A Little Knowledge/Dangerous Things

I was at a performance of William Missouri Burroughs' play Mad Gravity last night. It turns out the play involves a bit of audience participation, so at one point a character asks the audience if anyone knows the difference between an asteroid and a comet. My date pointed to me, so I offered that asteroids were rocky denizens of the inner Solar System while comets were icy wanderers of its distant outskirts.

It seems that the plot involved a close approach and possible impact by a comet.

I didn't get around to mentioning it, but overall comets are a heck of a lot more menacing than asteroids. Orbiting mostly in our near neighborhood, asteroids are pretty familiar, and the big ones on nearby trajectories are pretty well cataloged. If a really big one (major extinction class event) has our number, modern astronomy should see it coming for a few hundred years before impact, probably giving us enough time to persuade even the dumbest Republican climate denialist that we ought to do something about it. Also, asteroid orbits are mostly fairly similar to ours, so impact velocities would be "only" a few tens of thousands of kilometers per hour.

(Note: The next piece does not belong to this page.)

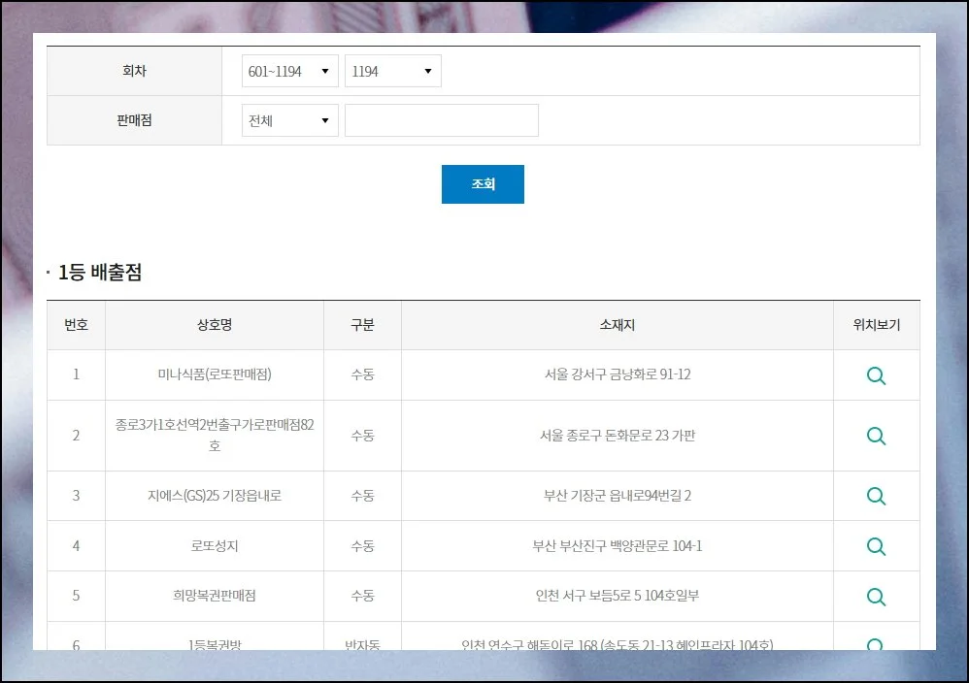Click the 소재지 column header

Comets, though, are invisible till they get pretty darn close, and falling through that big potential well of hundreds of astronomical units are moving very fast. Because they are spewing gas, dust and rock by the time they get this close to the Sun, even a near miss might be pretty calamitous. Warning times in weeks or less would imply that the most effective action we could take would be to bend over, place our heads between our legs, and kiss our asses goodbye.

Of course in 50 years, we might have other options.